The hanging wall above the VMS zone is comprised of andesitic volcanic sequences which include a distinct jaspelite marker horizon. This marker horizon has been correlated across the entire strike length of the concession and is a stratigraphic marker horizon for guiding the company’s future exploration.
Geophysical surveys and mapping were performed throughout 2017 and continue into 2018. Data so far has identified 9 primary targets which the company intend to drill to better define the spread of metals at the property.

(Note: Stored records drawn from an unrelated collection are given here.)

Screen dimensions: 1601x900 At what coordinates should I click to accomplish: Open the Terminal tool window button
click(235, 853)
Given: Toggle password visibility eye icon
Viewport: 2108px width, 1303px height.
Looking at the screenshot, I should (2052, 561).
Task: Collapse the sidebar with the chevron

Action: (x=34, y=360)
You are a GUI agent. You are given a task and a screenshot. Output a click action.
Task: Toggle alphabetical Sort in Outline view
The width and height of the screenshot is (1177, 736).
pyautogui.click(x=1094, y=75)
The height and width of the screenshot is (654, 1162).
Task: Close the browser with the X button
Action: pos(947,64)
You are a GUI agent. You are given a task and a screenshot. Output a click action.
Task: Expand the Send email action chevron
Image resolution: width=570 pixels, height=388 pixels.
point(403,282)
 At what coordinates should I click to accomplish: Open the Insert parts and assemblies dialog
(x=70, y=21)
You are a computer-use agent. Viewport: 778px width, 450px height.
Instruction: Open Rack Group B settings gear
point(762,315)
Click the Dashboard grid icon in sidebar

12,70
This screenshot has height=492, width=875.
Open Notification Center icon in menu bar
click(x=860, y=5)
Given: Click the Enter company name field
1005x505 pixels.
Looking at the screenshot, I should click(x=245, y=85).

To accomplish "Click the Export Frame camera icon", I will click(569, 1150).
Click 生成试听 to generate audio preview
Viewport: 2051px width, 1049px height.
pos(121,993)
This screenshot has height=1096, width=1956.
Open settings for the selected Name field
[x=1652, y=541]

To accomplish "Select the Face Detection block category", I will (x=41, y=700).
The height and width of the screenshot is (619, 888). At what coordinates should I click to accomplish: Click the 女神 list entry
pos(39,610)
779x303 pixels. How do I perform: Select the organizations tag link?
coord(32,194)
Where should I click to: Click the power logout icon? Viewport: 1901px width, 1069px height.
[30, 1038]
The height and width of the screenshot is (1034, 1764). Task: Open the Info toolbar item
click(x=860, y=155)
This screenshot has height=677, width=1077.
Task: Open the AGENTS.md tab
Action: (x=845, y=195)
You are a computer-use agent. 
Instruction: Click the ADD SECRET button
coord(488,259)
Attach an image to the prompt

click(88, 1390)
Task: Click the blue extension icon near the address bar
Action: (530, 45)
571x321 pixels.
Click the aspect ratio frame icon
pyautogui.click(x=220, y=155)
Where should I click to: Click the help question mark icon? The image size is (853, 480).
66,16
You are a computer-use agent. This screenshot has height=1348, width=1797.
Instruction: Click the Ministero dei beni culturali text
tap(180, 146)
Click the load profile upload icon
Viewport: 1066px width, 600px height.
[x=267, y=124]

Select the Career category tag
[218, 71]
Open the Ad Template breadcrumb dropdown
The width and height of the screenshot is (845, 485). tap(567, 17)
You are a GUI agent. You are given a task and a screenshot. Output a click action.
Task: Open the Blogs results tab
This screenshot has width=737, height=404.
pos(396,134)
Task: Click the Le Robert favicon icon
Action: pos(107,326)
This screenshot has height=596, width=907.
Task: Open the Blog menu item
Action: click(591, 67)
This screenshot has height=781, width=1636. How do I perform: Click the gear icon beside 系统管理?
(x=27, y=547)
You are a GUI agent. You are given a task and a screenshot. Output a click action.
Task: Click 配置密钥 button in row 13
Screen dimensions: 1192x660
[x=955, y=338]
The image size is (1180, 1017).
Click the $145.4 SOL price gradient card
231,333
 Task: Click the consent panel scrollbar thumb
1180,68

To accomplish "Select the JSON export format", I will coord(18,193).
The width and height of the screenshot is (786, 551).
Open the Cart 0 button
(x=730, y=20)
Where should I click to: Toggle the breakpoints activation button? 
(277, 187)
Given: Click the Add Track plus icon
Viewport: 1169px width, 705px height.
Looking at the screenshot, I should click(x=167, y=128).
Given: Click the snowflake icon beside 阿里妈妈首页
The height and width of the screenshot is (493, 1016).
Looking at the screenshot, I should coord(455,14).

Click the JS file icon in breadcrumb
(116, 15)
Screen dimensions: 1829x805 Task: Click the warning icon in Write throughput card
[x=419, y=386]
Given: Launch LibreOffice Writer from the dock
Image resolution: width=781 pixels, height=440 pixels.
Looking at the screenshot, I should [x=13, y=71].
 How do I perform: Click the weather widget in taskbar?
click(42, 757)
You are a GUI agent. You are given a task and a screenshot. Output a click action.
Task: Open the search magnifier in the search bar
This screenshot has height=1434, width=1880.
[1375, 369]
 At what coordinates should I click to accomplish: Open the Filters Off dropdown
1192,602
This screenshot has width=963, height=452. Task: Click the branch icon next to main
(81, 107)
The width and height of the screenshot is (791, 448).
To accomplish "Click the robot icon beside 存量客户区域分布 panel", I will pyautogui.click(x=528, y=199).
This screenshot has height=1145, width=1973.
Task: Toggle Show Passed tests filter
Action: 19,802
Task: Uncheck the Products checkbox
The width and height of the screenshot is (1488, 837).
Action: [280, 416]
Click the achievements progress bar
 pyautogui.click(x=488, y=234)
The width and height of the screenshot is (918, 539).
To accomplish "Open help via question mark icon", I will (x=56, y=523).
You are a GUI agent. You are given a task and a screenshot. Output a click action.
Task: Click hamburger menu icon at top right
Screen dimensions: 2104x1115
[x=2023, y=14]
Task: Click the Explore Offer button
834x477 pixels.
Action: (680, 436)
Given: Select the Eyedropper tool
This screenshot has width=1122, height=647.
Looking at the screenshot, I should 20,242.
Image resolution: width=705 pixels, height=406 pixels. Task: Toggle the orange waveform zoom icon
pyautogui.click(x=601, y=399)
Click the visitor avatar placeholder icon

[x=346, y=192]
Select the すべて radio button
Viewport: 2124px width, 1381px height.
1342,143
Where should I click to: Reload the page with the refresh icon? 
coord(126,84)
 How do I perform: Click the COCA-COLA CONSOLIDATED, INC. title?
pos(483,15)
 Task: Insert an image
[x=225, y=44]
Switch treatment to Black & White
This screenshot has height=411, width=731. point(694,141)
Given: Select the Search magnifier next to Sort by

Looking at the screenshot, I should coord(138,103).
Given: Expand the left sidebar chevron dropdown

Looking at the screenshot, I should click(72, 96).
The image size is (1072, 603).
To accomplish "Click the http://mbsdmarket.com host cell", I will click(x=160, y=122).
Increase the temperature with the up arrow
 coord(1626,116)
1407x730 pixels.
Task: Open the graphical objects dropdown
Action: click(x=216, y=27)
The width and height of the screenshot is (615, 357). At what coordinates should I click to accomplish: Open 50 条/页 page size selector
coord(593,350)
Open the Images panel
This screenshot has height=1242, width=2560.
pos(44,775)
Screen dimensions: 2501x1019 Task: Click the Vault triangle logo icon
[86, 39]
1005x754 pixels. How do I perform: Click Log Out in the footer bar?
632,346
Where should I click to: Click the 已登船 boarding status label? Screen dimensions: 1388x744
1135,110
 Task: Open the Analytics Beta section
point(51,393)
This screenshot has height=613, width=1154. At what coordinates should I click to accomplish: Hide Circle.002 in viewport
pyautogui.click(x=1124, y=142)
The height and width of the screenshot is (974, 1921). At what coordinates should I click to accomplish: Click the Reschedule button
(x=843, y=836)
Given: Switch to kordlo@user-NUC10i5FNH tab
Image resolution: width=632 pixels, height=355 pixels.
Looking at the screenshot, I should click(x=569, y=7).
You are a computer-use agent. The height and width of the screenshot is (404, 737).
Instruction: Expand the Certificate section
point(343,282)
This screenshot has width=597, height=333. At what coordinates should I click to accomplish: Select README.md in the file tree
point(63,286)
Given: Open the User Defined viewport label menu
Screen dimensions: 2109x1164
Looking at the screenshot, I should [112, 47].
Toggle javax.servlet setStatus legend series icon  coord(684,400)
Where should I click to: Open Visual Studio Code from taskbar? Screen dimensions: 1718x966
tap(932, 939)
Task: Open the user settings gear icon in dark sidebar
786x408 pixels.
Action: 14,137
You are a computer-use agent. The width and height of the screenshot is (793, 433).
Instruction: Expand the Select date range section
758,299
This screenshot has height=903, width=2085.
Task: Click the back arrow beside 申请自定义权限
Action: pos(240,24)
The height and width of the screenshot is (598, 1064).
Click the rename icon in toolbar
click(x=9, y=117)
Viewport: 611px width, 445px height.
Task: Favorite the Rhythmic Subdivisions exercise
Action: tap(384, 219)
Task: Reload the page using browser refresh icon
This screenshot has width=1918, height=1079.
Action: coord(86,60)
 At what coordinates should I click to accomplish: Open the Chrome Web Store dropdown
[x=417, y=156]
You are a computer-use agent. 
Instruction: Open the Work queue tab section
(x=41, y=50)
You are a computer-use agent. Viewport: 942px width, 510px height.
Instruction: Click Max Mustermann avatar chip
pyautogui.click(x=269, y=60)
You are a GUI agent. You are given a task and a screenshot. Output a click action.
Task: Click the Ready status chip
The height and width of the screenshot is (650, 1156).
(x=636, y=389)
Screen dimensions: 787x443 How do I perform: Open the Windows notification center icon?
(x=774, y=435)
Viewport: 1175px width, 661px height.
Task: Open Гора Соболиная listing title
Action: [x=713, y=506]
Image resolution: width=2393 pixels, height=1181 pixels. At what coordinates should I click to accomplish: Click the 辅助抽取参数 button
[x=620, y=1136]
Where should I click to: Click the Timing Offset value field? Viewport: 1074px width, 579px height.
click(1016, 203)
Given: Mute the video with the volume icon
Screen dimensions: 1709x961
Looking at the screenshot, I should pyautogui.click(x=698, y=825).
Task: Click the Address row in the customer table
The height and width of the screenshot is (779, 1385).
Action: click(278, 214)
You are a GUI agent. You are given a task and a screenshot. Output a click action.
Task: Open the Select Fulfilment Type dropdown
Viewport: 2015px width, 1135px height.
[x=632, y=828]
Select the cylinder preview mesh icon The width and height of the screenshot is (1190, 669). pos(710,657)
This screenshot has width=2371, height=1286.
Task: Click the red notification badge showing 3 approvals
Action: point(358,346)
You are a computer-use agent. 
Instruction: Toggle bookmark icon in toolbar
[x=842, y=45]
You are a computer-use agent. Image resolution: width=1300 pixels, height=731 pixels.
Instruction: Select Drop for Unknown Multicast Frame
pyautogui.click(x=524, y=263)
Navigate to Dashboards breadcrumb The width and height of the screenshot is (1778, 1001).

Toachi believe now is the right time to invest in Ecuador and they’re not alone, with a host of Juniors jumping into the jurisdiction (including into the properties next door, which is always a good sign), enticed by favourable new laws and governance. In recent times however, the country has swung around regarding their mining policies. How the country will develop its policies in the long-term, following the stricter governance from Rafael Correa’s early years as a famously left-wing ‘Democratic Socialist’ president? Nobody knows.
Correa’s early policies included open-ended company royalties and ongoing windfall taxes, he claimed these were essential for Ecuadorian development, environmental protection and to control corporate involvement in the country and we’ll never know if he was right. Many of his similar policies for corporate taxation and countrywide growth resulted in a (government recorded) reduction of poverty by some 14%. He also presided over regulation of the environmentally devastating artisanal mining industry, resulting in significant protests by local mining unions in Quito throughout 2012. This was followed by Kinross famously pulling out of their $1.3 billion project at Fruta Del Norte over a royalties dispute.
Now the country offers an 8% cap on royalty claims and profit taxes limited against the company’s investment inside Ecuador. This is a great model for international investors and mining companies looking to get into Ecuador for exploration and cash generation, but it has been unpopularly attempted in several African jurisdictions with limited success long-term. Newly elected ministers in the DRC have recently taken steps to reverse their similar tax breaks to major operators and caused widespread panic in the regional industry.
The country has had its share of headlines! While risks exist, so do the potential profits. Ecuador is rich with resources, barely tapped industrially since the Spanish raided the country in the 1600s. The nation’s people are welcome to honest trade and the government are more stable than many similar regions.
Flip a coin for the answers, for now at least, we think it should land on the side of Toachi!